* What you are asked to do *
Recast everything from the line containing "Screen dimensions: 500x407" down to the line containing "coord(1487,541)" as a JSON list of strings, one string per line, with blank lines omitted and nothing else from the records included. Leave the pictures out of the answer.

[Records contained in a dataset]

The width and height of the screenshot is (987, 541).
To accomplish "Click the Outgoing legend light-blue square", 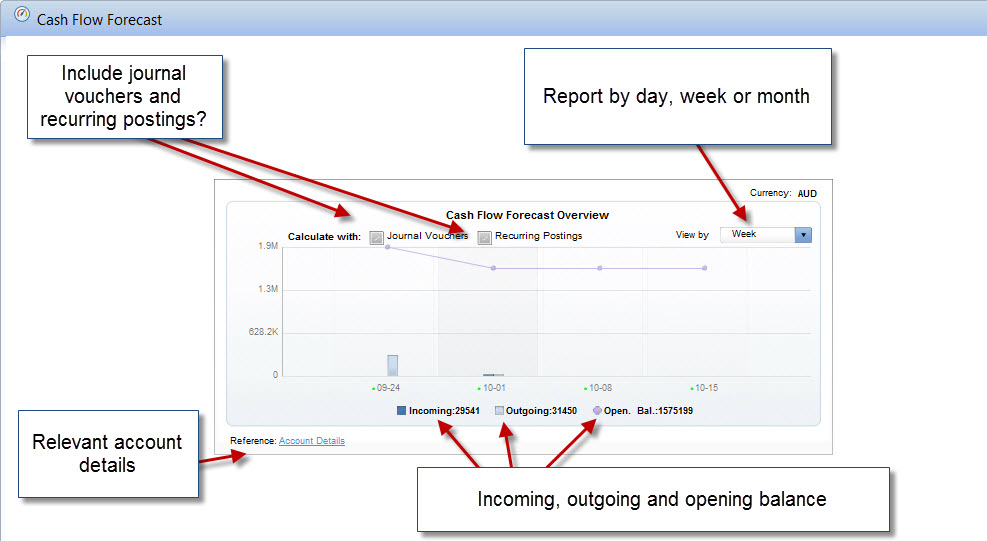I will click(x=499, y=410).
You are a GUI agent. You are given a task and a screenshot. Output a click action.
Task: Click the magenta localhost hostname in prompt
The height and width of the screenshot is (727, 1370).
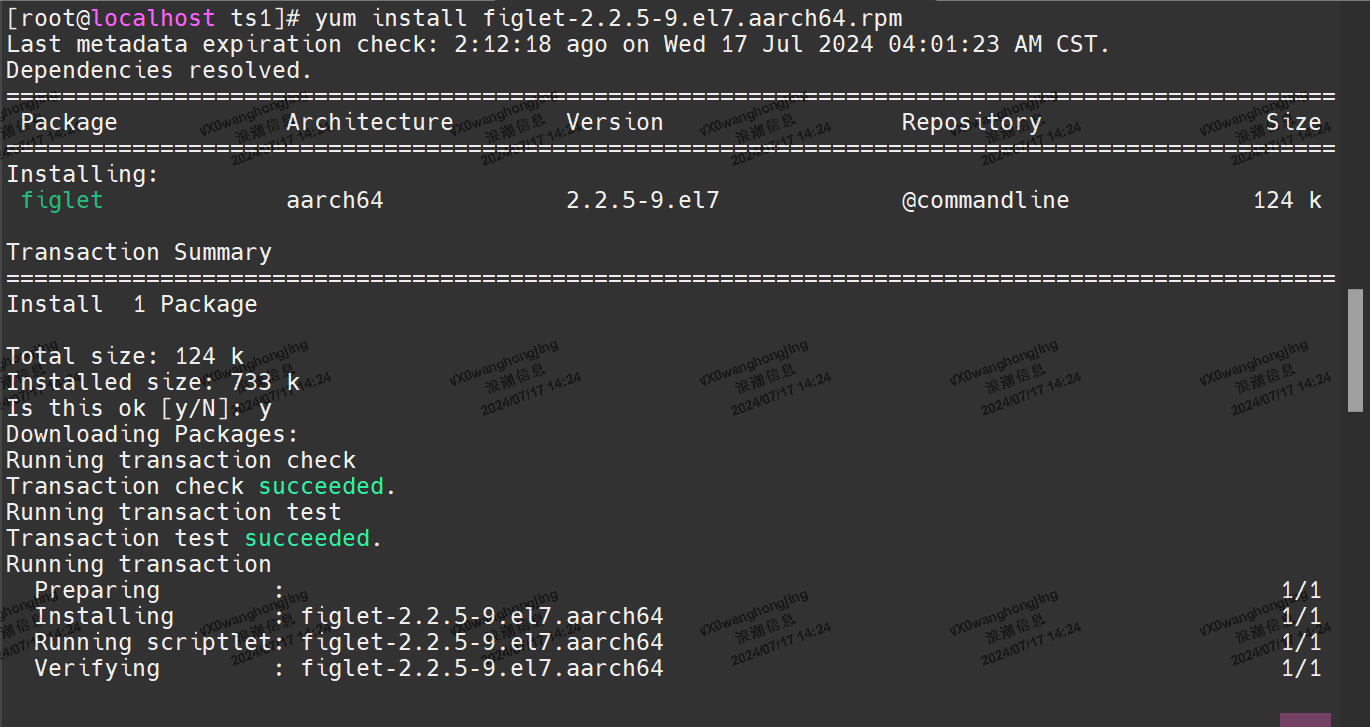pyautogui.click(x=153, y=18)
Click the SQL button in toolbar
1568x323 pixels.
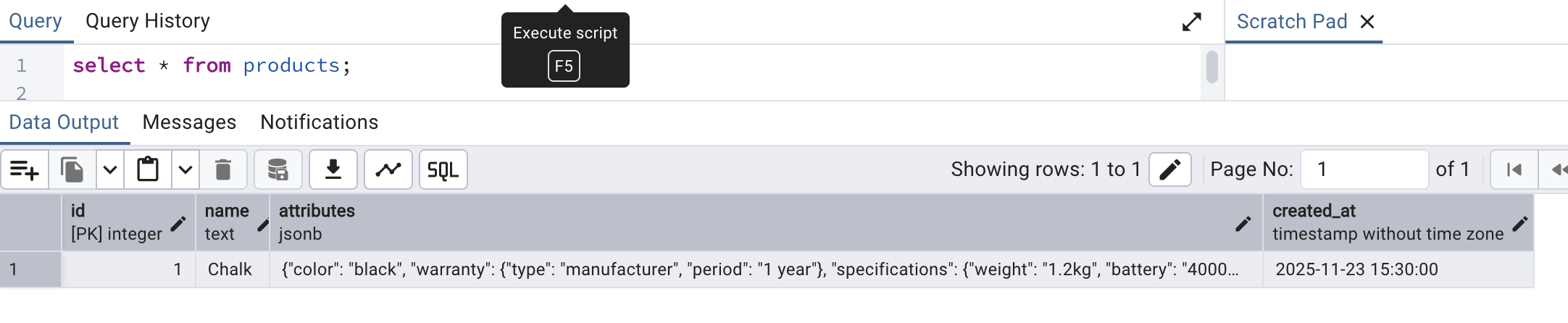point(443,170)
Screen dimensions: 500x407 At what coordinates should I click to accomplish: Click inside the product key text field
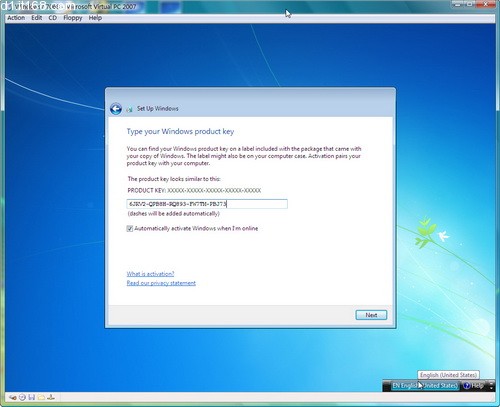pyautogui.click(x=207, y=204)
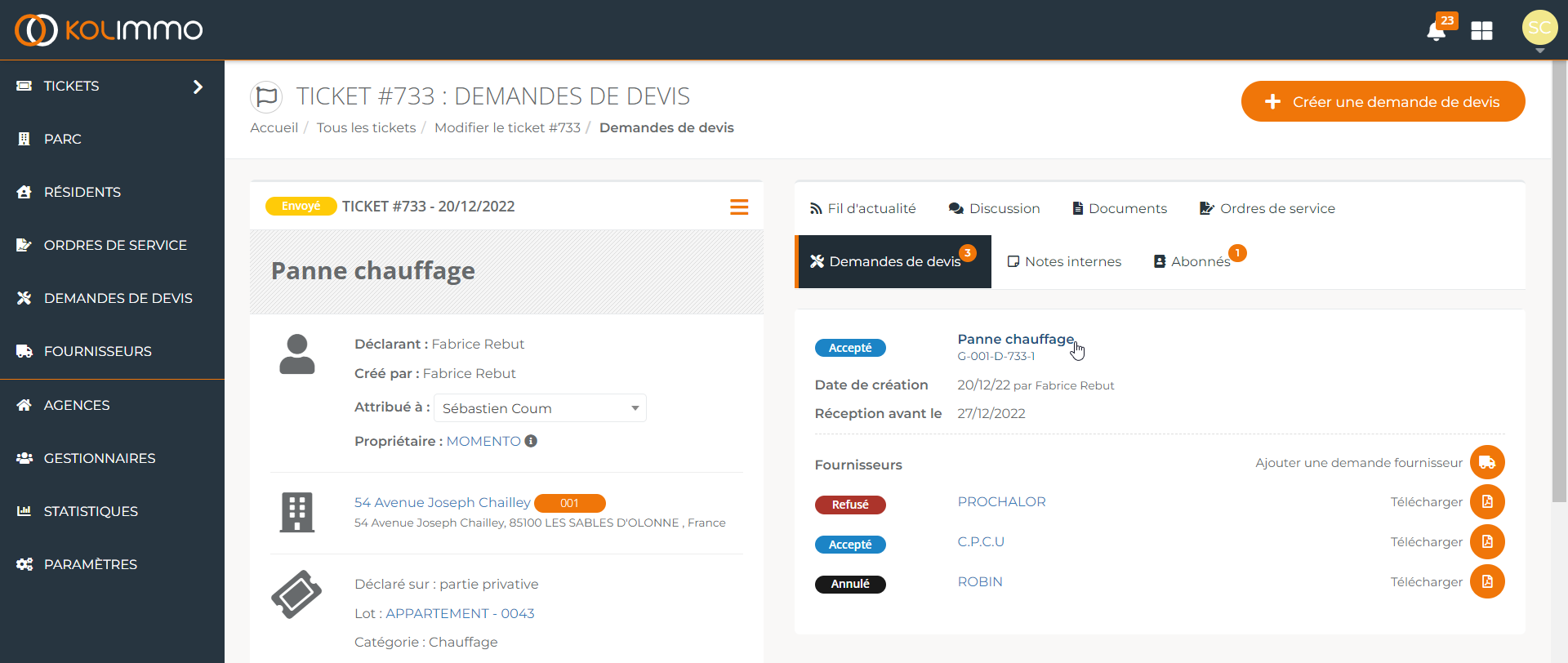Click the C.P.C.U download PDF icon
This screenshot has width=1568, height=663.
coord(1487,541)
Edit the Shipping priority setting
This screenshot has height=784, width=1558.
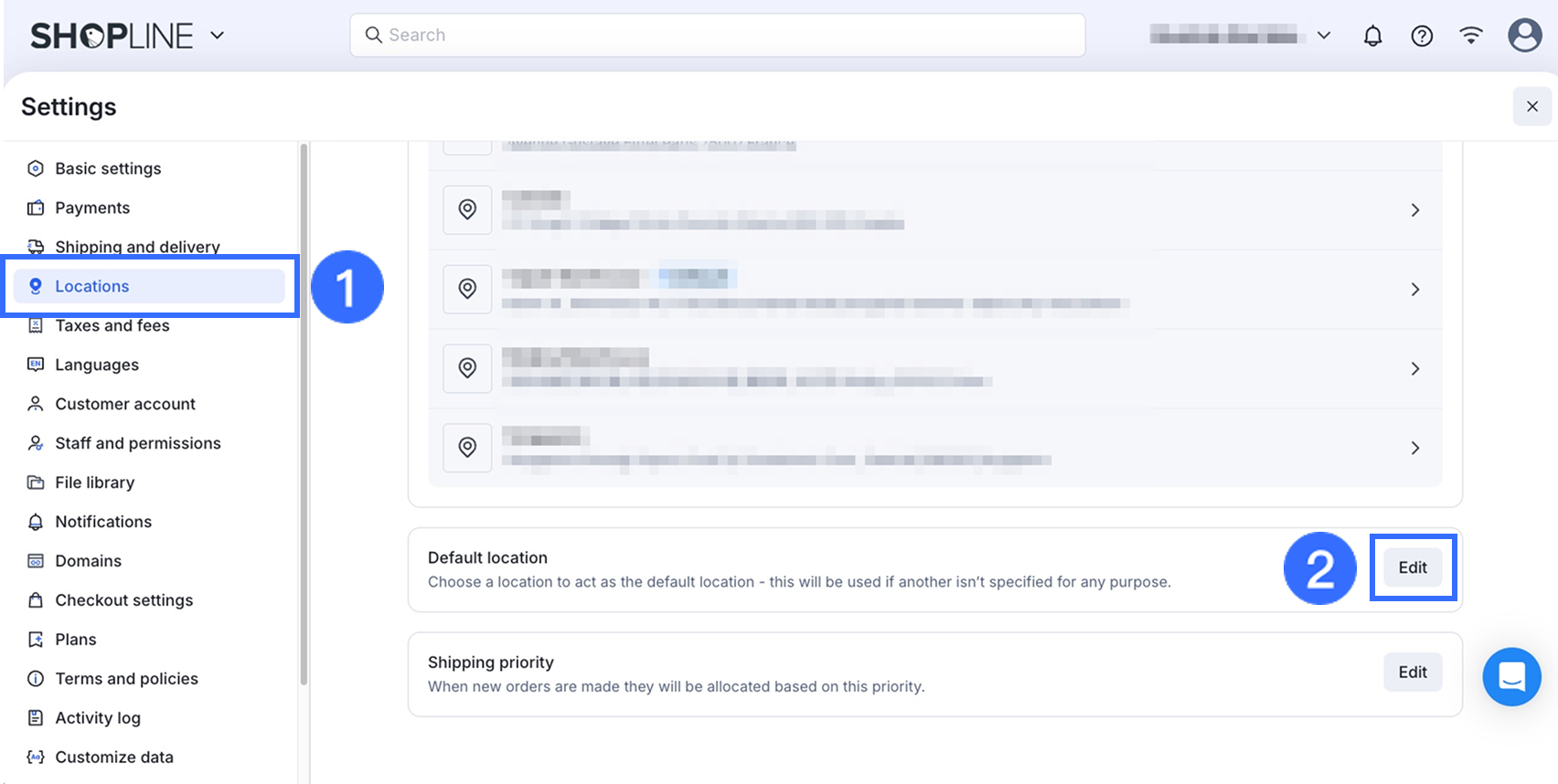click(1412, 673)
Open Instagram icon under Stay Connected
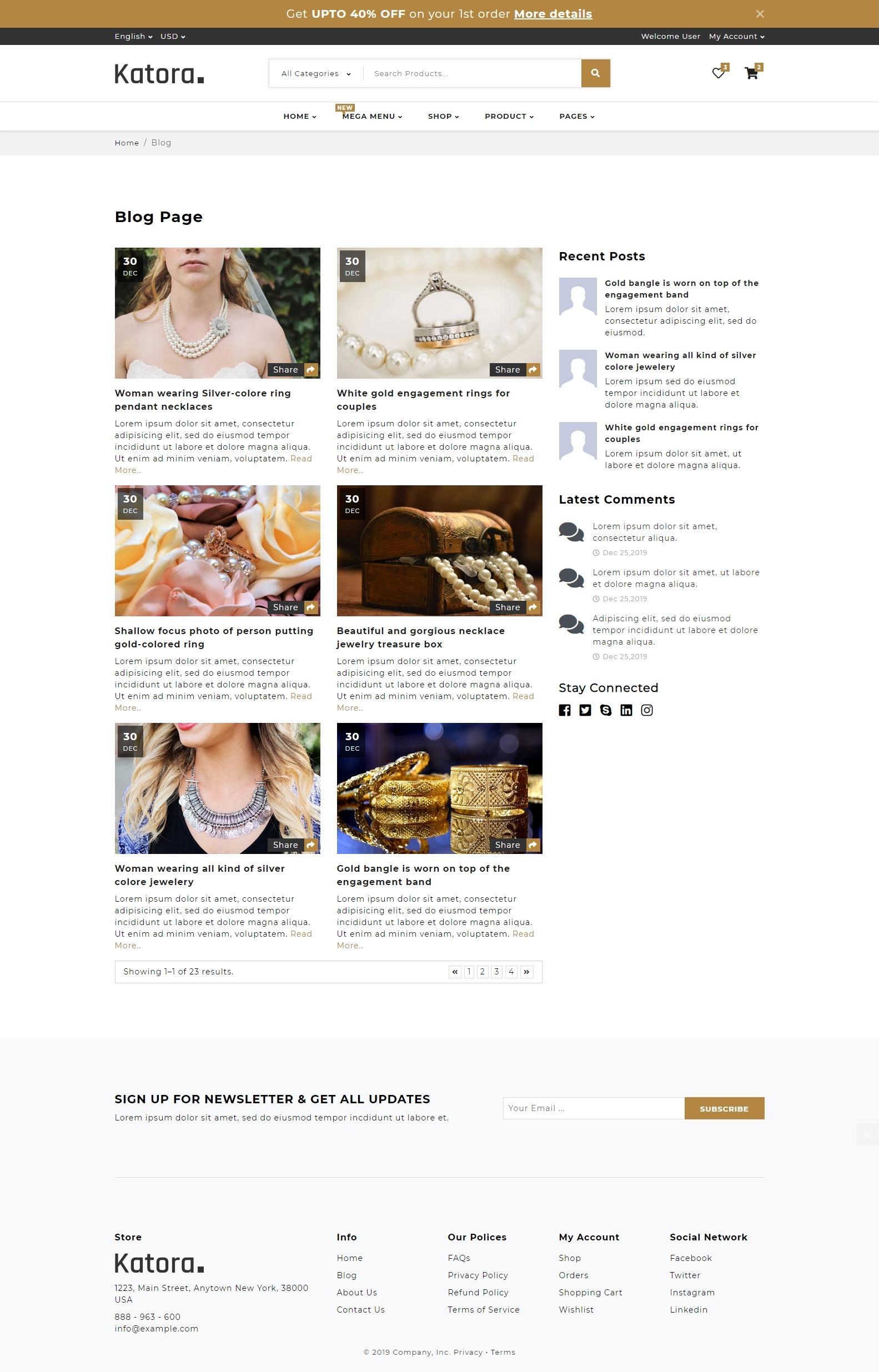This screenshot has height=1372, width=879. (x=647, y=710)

* The solution *
[
  "Screen dimensions: 500x407 At what coordinates should I click to accomplish: Click inside the product key text field",
  "pyautogui.click(x=207, y=204)",
  "Click the C.P.C.U download PDF icon",
  "This screenshot has width=1568, height=663.",
  "coord(1487,541)"
]